What are the most common sources of boot?

  1. Cash gained from an exchange. This is usually money gained when a taxpayer is "trading down," or exchanging a higher-value property for a lower-value property. This can be avoided by trading property in "like-kind."
  2. Funds left over from excess borrowing. If a taxpayer garners more funds than needed to purchase a replacement property, the money left over will become taxable boot. It is sometimes possible to avoid this kind of boot by returning excess funds to the qualified intermediary and putting them towards other replacement property.
  3. Money from sales that is used to pay for non-qualified expenses. "Non-qualified" expenses may include rent-related chares, maintenance fees, or other expenses that fall outside of regular closing expenses.
  4. Debt reduction boot. This kind of boot is generated when the debt on a replacement property is less than that of the property being exchanged. Because the difference in debt comes out in favor of the taxpayer, it is considered a taxable or capital gain.
  5. Non-like-kind property that is gained in addition to the replacement or like-kind property.

How can I avoid receiving boot?

The easiest way to avoid receipt of boot is to avoid trading down. Always make sure that your replacement property is valued at more than the property you wish to exchange, and make sure that the difference in debt will not end with you holding extra cash or value. You may also wish to bring cash to the closing of your replacement property in order to avoid spending exchange money on unqualified costs. Any measures that prevent you from ending up with excess funds will also protect you from receiving boot.

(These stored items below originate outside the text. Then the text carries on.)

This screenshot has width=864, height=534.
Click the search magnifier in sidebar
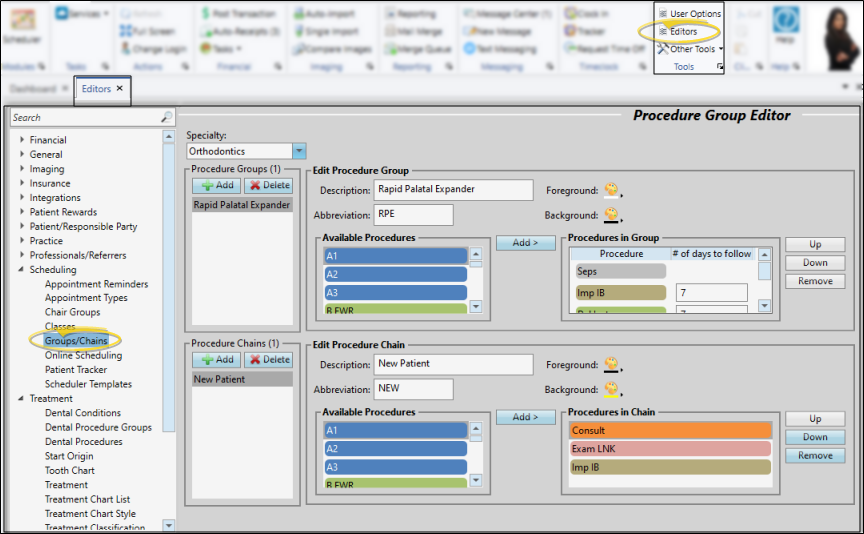pos(166,118)
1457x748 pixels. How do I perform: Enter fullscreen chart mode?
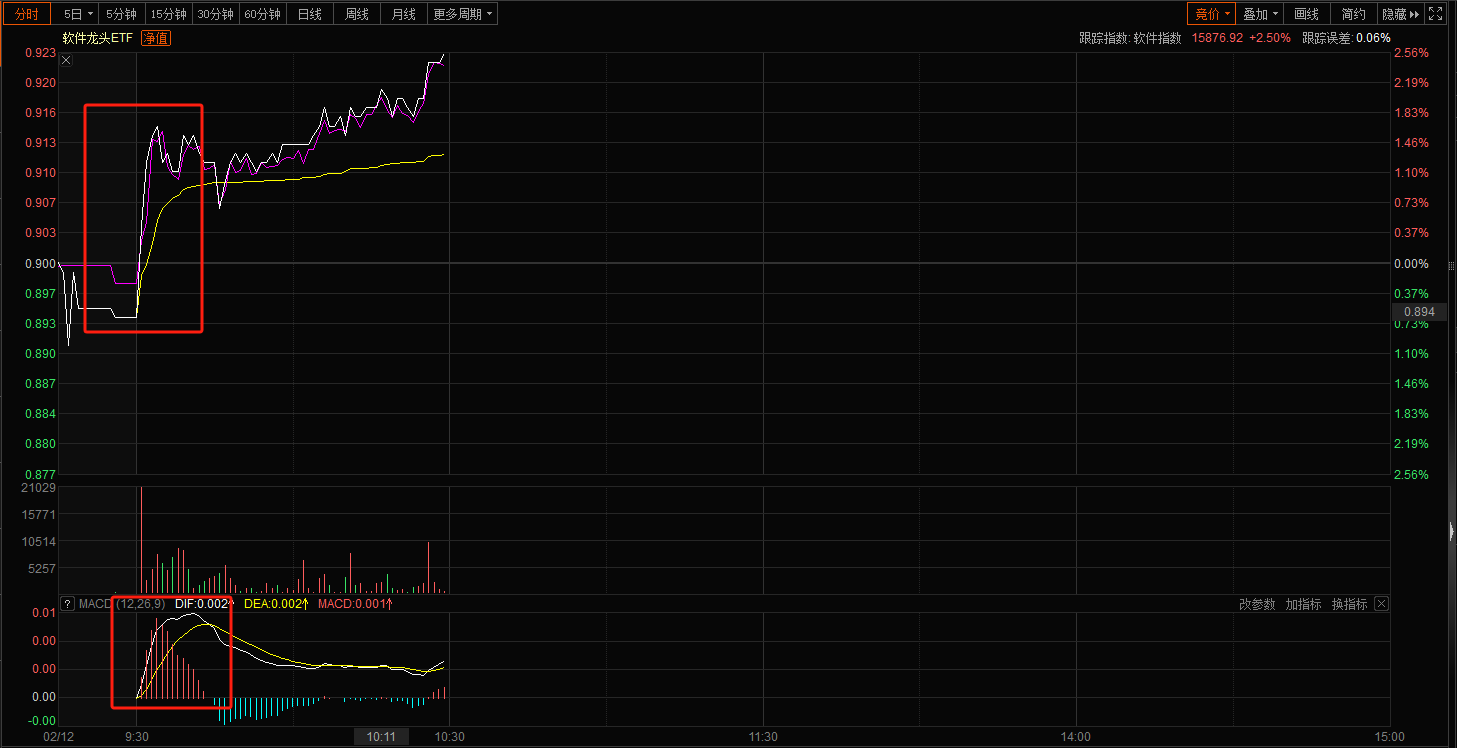[1435, 14]
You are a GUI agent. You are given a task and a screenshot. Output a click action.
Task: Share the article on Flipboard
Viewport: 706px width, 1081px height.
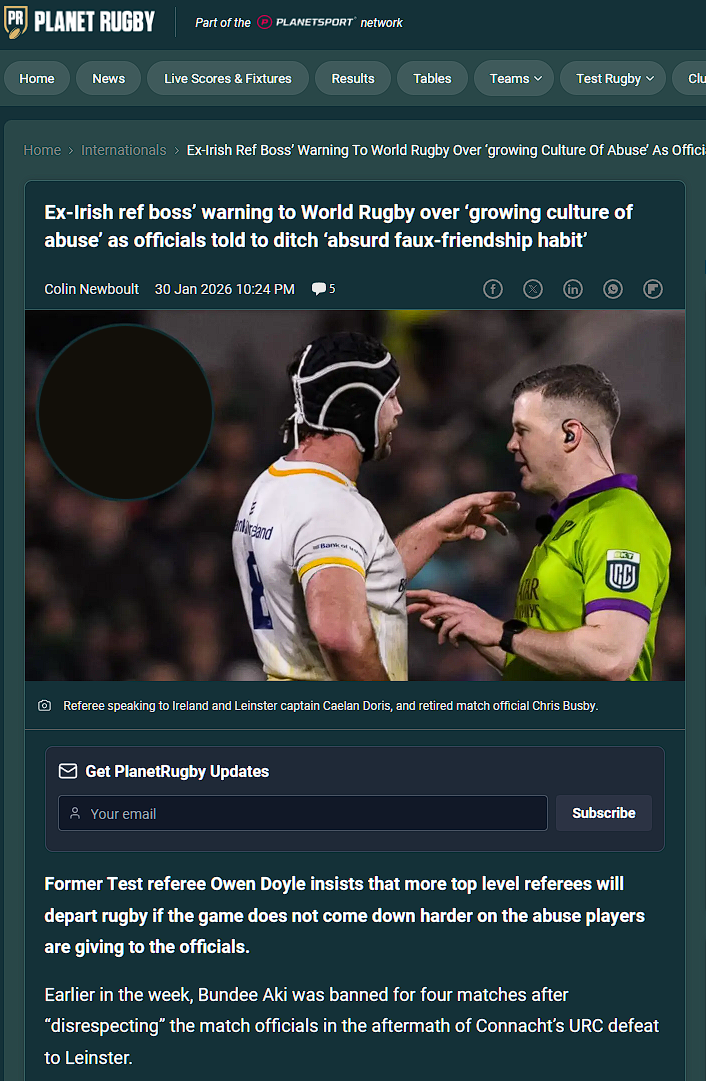653,289
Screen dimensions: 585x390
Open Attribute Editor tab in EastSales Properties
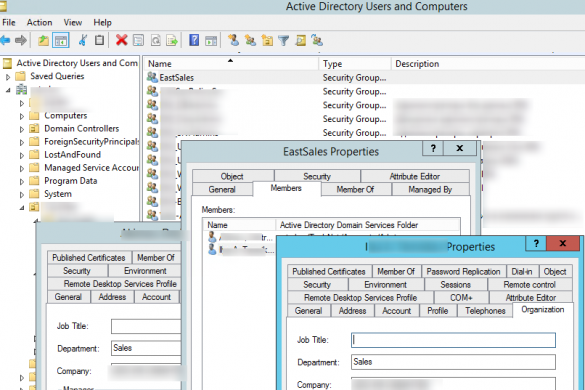(414, 176)
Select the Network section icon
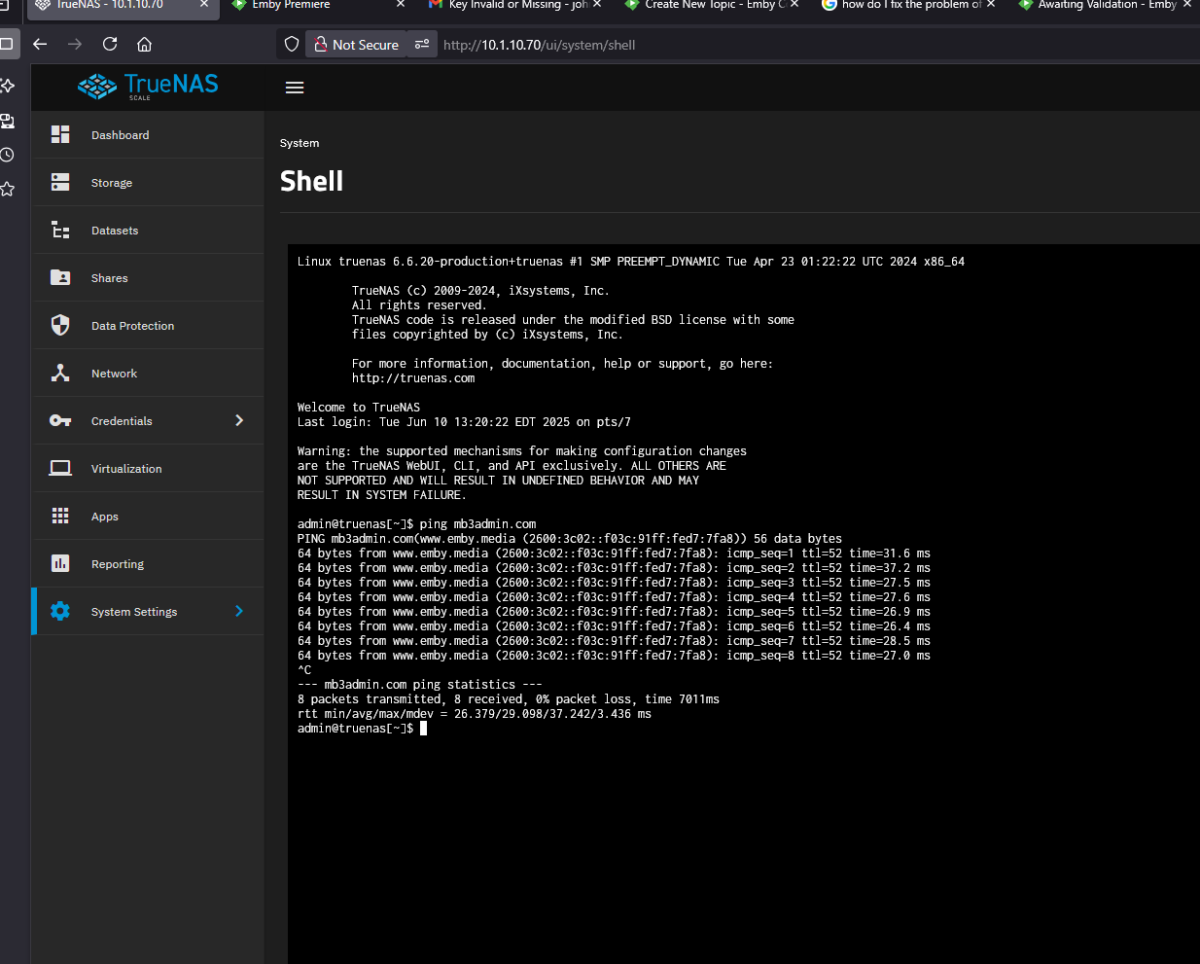Viewport: 1200px width, 964px height. click(x=60, y=373)
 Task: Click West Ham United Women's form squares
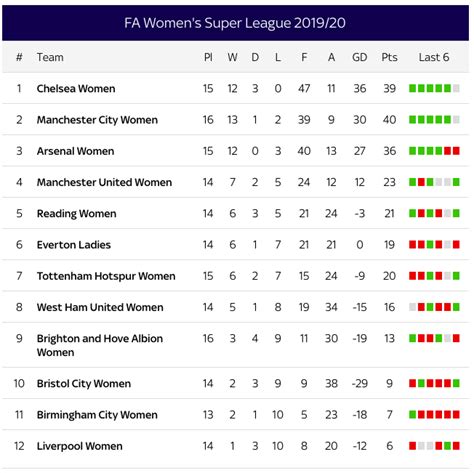[434, 307]
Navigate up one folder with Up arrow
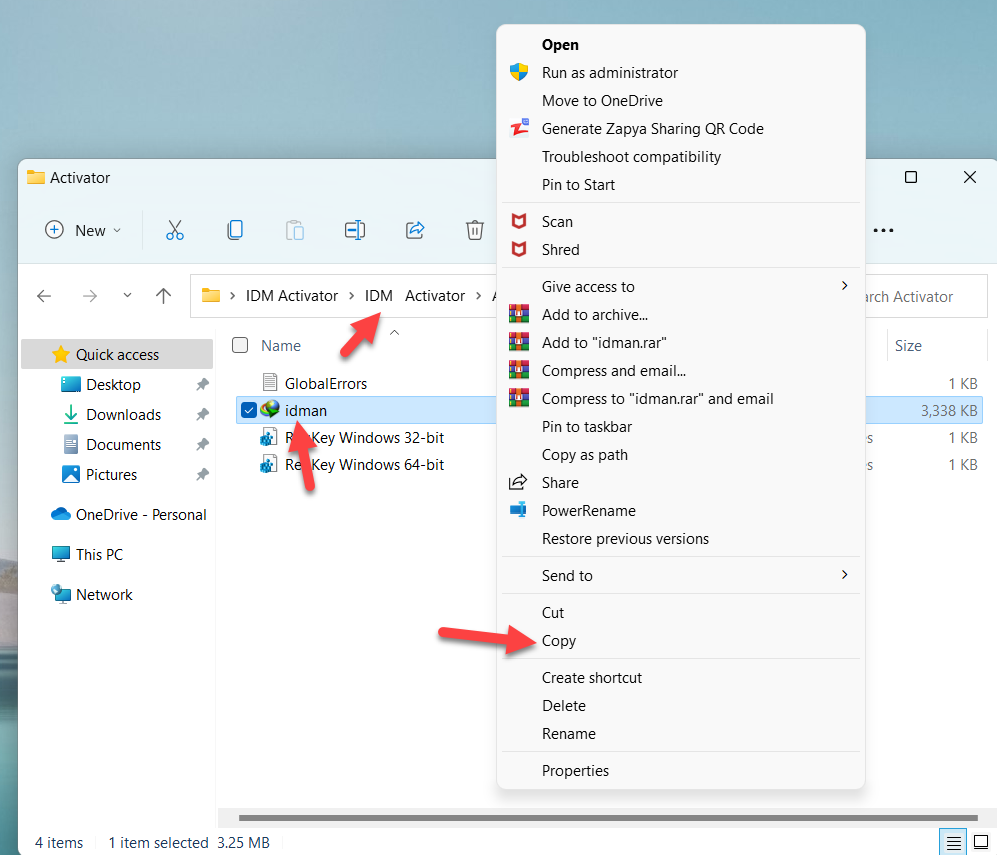Screen dimensions: 997x855 pyautogui.click(x=164, y=296)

Do I need a lawyer to help me with my boot problem?

If you believe that you might end up with boot received from a 1031 Exchange, you should contact an attorney that specializes in real estate exchange to protect yourself from unnecessary income tax expenses. A real estate lawyer can also assist you in drafting solid documents for your property exchange so that you don?t end up trying to pay off non-qualified expenses.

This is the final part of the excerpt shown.